Une orientation est déjà prise: donner davantage d’autonomie aux établissements scolaires. «Ils n’ont pas tous les mêmes besoins», a constaté Cesla Amarelle. Une fois le cadre cantonal établi, un transfert d’argent leur permettra d’élaborer leur propre concept de prise en charge des élèves en difficulté. Ils pourront, par exemple, décider eux-mêmes des mesures renforcées de pédagogie spécialisée à mettre en place. Aujourd'hui, une telle demande doit être avalisée par un inspecteur du SESAF. Il s’écoule alors de longs mois avant qu’un enseignant spécialisé itinérant, non rattaché à l’établissement, ne vienne soutenir l’écolier.

Révolution copernicienne

Du côté des syndicats d’enseignants, on applaudit le principe tout en attendant de voir la teneur de ce concept cantonal et comment il se traduira sur le terrain. Le président du SSP-Vaud, Julien Eggenberger, salue d’ores et déjà une révolution copernicienne. «On part des besoins de l’élève pour définir la prise en charge au lieu de se calquer sur le fonctionnement de la bureaucratie.»

«Nous voulons du pragmatisme et de la réactivité pour soulager les enseignants, qui sont en première ligne», résume Grégory Durand, président de la Société pédagogique vaudoise. C’est la fin, espèrent les syndicats, de l’organisation en silo, où le SESAF et la Direction générale de l’enseignement obligatoire défendent leurs troupes et leur pré carré.

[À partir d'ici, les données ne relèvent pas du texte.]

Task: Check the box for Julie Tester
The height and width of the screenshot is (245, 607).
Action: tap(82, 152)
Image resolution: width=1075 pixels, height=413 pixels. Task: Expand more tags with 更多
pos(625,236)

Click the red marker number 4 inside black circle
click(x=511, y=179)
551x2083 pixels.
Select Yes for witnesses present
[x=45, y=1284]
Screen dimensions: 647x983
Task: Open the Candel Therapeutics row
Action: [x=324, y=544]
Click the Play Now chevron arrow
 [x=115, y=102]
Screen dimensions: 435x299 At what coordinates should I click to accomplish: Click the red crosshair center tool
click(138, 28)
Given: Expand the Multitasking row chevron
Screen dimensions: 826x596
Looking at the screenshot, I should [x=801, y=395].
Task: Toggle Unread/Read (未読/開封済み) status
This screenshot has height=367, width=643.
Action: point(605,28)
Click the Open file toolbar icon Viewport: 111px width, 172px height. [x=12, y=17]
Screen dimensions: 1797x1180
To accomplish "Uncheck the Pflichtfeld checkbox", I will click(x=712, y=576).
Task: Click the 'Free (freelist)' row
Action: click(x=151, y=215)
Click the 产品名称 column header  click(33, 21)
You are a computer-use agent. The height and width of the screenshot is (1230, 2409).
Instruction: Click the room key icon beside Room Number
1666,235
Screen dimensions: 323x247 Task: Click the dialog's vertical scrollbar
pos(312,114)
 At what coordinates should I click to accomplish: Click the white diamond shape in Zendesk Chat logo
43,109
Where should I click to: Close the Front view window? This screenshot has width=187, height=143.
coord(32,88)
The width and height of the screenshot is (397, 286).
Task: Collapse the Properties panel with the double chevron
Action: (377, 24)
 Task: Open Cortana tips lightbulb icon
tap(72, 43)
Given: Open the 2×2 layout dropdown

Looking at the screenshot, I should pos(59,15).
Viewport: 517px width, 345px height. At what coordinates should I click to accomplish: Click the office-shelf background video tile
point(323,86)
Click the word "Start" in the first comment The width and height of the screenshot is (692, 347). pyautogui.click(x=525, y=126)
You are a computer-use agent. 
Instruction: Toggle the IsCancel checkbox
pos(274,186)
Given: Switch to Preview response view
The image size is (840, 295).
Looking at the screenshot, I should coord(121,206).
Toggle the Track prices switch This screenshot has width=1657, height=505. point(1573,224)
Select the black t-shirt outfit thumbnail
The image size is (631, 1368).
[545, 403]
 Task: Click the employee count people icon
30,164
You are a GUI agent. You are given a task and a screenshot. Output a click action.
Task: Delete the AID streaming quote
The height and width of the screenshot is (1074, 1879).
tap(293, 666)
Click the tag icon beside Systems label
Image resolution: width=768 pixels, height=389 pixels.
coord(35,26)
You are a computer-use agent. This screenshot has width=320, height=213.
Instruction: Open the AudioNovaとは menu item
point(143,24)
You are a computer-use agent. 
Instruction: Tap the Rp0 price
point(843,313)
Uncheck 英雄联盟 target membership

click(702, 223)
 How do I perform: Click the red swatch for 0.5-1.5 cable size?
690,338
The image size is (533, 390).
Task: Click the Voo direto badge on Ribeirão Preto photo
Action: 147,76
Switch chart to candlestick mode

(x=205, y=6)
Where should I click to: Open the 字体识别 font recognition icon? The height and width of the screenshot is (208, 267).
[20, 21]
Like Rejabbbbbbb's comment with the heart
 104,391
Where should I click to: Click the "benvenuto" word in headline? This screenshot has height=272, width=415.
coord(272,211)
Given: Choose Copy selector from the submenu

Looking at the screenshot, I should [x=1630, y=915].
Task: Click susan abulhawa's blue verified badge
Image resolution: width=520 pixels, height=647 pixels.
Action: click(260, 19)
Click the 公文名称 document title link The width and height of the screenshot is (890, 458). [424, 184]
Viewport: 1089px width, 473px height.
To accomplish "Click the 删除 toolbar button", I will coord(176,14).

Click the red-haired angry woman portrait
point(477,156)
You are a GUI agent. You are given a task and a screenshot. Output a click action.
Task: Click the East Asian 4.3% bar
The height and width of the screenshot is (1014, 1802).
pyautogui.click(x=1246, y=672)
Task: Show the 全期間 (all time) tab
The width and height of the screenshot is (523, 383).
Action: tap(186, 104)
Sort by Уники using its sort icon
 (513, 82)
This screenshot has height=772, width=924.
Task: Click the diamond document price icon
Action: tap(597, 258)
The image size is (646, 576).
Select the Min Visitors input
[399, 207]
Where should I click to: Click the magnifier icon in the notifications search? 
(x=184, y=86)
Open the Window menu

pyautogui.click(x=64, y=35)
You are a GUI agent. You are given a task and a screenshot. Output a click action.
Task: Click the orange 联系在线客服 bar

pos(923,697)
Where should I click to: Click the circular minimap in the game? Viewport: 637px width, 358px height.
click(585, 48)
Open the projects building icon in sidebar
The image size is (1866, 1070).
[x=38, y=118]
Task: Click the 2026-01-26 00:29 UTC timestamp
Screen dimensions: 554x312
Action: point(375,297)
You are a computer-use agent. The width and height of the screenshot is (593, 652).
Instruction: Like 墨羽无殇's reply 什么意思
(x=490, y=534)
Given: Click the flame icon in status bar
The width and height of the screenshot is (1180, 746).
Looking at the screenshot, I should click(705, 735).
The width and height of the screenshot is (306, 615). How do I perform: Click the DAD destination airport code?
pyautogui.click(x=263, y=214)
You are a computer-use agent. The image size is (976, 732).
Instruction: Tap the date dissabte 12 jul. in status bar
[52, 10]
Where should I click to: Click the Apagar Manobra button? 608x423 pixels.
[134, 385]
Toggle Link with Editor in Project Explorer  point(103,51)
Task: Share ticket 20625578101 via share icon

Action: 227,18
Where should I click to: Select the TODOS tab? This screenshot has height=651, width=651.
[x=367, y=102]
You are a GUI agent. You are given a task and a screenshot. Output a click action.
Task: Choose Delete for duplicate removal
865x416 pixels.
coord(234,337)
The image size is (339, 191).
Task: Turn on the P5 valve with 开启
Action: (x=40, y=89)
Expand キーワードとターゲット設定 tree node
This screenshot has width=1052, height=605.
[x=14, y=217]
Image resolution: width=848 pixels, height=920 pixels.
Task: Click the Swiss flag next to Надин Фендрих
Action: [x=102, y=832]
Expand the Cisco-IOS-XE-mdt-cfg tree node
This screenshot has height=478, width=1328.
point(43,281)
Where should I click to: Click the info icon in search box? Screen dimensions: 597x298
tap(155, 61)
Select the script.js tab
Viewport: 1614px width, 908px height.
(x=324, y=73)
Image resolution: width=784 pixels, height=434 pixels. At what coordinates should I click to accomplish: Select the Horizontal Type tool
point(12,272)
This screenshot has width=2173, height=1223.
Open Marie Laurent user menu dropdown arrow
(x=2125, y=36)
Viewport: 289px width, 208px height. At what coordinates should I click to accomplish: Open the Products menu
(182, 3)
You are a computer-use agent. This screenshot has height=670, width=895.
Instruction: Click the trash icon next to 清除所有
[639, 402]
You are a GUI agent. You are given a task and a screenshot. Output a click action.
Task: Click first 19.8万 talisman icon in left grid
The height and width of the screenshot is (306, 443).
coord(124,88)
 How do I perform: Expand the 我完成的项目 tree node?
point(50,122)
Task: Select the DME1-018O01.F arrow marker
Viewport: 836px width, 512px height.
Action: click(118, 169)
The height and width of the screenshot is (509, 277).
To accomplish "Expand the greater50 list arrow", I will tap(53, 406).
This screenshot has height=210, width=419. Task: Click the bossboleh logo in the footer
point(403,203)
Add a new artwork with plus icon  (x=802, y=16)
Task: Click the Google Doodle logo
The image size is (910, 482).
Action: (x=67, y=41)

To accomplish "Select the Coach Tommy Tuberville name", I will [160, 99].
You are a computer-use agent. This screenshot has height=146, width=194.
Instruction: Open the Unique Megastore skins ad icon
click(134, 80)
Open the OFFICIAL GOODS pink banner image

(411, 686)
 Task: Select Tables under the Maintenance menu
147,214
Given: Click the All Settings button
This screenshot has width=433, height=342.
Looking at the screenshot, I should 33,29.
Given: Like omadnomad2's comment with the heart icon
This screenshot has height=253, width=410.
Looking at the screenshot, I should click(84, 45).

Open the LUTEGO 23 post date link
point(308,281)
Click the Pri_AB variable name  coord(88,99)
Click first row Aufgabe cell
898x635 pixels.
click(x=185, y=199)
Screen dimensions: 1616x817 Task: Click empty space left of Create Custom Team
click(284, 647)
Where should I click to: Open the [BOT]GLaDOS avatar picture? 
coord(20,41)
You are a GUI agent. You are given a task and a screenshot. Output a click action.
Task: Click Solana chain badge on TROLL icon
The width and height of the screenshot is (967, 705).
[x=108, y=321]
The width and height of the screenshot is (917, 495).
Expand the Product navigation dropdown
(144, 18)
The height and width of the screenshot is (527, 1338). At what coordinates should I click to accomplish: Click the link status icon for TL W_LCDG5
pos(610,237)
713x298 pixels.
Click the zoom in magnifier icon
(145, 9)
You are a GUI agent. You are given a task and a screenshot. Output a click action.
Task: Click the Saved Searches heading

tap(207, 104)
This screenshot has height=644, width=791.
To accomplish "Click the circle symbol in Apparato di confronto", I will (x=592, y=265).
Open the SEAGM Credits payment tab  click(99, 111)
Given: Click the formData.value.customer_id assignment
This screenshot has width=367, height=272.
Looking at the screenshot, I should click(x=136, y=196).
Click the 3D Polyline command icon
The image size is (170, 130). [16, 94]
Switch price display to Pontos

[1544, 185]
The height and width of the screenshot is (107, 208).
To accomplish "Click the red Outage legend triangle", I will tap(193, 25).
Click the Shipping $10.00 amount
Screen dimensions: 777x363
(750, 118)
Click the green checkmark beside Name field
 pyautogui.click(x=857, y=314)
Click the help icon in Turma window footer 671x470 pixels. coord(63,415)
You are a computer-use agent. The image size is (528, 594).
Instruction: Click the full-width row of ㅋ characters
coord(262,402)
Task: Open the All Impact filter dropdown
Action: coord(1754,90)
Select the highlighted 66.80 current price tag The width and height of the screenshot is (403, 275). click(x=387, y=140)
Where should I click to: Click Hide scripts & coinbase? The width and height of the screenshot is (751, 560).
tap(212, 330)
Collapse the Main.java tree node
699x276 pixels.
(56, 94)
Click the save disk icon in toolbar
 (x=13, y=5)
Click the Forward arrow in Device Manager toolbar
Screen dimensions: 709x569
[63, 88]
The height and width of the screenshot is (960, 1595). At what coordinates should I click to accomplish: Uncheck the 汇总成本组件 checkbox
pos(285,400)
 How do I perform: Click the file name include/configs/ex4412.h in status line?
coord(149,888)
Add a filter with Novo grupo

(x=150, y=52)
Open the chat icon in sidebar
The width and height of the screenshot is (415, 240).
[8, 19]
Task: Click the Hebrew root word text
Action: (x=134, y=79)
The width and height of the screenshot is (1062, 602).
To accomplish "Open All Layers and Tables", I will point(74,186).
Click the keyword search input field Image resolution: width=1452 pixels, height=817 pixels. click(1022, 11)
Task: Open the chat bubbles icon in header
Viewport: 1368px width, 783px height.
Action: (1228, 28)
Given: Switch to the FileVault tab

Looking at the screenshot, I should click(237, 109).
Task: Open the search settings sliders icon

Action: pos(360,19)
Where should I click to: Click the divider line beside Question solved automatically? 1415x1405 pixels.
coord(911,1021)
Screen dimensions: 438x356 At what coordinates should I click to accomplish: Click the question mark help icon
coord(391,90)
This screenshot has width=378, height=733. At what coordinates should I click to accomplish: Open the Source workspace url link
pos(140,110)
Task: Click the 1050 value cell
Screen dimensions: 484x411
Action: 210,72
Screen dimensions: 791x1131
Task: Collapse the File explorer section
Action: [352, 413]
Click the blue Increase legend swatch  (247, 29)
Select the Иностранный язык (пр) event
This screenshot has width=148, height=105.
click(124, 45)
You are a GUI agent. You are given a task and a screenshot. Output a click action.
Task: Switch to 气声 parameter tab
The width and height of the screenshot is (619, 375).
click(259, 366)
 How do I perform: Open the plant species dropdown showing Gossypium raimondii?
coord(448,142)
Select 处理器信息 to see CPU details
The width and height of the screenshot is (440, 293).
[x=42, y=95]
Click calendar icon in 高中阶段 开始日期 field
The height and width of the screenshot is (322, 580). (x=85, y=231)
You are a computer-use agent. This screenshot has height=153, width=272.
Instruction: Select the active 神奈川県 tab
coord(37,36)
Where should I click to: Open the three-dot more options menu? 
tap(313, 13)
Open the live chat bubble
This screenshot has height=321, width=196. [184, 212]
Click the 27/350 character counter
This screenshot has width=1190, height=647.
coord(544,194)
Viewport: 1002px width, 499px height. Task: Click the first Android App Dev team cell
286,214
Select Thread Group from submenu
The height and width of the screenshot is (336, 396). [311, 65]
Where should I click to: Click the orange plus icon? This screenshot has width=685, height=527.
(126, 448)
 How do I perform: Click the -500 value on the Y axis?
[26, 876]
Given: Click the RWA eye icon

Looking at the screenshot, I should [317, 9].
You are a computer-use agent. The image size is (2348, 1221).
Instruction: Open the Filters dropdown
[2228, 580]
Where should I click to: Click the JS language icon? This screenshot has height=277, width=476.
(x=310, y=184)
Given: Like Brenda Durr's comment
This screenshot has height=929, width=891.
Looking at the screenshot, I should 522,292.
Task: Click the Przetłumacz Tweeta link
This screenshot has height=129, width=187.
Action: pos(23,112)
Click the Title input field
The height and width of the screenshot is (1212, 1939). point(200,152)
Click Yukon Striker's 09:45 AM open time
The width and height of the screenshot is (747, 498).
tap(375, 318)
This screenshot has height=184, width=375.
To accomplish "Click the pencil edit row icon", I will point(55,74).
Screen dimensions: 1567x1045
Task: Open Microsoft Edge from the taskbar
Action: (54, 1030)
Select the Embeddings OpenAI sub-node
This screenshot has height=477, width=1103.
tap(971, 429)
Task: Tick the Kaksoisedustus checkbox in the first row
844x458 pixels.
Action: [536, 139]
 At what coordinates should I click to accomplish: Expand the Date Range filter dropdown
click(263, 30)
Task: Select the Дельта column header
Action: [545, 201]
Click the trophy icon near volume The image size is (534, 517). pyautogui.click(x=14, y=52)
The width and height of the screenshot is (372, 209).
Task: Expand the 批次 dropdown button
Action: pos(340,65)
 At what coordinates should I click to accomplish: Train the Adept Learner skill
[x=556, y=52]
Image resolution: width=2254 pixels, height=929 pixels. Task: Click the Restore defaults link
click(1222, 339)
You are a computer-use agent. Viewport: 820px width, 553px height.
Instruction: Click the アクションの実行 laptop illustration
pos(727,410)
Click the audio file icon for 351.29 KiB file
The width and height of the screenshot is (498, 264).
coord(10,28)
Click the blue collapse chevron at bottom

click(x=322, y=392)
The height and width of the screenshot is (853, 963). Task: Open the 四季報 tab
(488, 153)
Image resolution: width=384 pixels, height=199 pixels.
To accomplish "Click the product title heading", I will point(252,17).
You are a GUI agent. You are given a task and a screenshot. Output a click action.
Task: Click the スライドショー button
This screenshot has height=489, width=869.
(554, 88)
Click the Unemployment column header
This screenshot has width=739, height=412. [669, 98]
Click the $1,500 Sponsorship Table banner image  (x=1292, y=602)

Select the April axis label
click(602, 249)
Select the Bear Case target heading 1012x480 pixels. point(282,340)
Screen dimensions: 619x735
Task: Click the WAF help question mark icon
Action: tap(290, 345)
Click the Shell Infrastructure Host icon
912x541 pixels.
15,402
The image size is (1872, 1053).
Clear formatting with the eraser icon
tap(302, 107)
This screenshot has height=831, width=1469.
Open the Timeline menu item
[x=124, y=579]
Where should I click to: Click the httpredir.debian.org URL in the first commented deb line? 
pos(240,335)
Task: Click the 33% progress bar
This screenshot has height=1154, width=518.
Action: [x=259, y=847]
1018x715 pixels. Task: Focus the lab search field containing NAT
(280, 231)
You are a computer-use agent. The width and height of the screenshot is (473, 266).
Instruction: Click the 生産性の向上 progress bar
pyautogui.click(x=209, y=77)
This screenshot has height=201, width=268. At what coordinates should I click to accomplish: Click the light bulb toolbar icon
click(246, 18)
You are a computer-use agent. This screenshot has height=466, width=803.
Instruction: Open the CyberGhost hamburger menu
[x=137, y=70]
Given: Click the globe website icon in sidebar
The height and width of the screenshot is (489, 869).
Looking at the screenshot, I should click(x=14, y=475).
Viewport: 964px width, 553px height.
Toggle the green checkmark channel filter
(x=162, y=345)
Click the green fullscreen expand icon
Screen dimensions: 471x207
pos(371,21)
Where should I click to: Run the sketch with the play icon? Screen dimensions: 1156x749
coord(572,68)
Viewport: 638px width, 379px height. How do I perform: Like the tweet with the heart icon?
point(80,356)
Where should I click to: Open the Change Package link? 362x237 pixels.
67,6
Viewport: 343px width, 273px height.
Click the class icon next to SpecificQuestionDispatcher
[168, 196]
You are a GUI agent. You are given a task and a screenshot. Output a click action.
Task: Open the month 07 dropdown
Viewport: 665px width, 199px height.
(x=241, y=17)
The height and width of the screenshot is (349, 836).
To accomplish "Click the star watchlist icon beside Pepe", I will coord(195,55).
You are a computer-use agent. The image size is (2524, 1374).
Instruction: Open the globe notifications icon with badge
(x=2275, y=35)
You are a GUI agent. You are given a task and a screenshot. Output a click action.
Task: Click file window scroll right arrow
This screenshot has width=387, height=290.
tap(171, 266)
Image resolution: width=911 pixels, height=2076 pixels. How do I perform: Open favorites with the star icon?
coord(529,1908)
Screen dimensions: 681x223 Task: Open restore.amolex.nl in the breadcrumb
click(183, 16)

«Nous voulons du pragmatisme et de la réactivité pour soulager les enseignants, qui sont en première ligne»

Très demandeurs d’un tel changement de paradigme, les directeurs d’établissements sont ravis. «Nous pourrons élaborer une stratégie adaptée au contexte local et constituer une équipe d’enseignants spécialisés et de thérapeutes qui sera pérenne», illustre Nathalie Jaunin, directrice de l’établissement de Prélaz, à Lausanne, et cosignataire d’un rapport sur les besoins de l’école face à l’intégration. «Les aides pourront être plus rapidement décidées, sans attendre par exemple qu’un diagnostic donnant droit à une mesure de pédagogie spécialisée soit posé pour l’élève.»

Le nerf de la guerre reste l’argent. La loi prévoit une hausse du budget de 12 millions échelonnés sur quatre ans, mais une bonne partie de cette manne doit développer des mesures dans les secteurs préscolaire et postobligatoire. Cesla Amarelle parle surtout «d’optimiser les ressources» dans l’enseignement obligatoire. (24 heures)

Créé: 09.02.2018, 21h54

Logopédistes soulagés

Le Règlement de la loi sur la pédagogie spécialisée prévoyait que, à terme, les logopédistes indépendants intervenant auprès d’élèves entrent dans le giron de l’école et de ses équipes de PPLS (psychomotriciens, psychologues et logopédistes scolaires). Cette étatisation, censée simplifier le système, signifierait la fin du libre choix du thérapeute. L’Association vaudoise des logopédistes diplômés militait contre cette idée. Sa présidente, Laurie Valton, est donc satisfaite du reset décidé par la ministre.

«On sent qu’elle n’a pas d’a priori sur cette question, elle paraît à l’écoute des professionnels sur le terrain. Nous espérons maintenant être associés à l’élaboration du nouveau règlement et du concept cantonal. Il n’est pas normal qu’il y ait dans certaines régions une longue attente pour obtenir une prise en charge logopédique, mais la problématique est complexe, et il est nécessaire que les logopédistes soient impliqués dans la recherche de solutions.»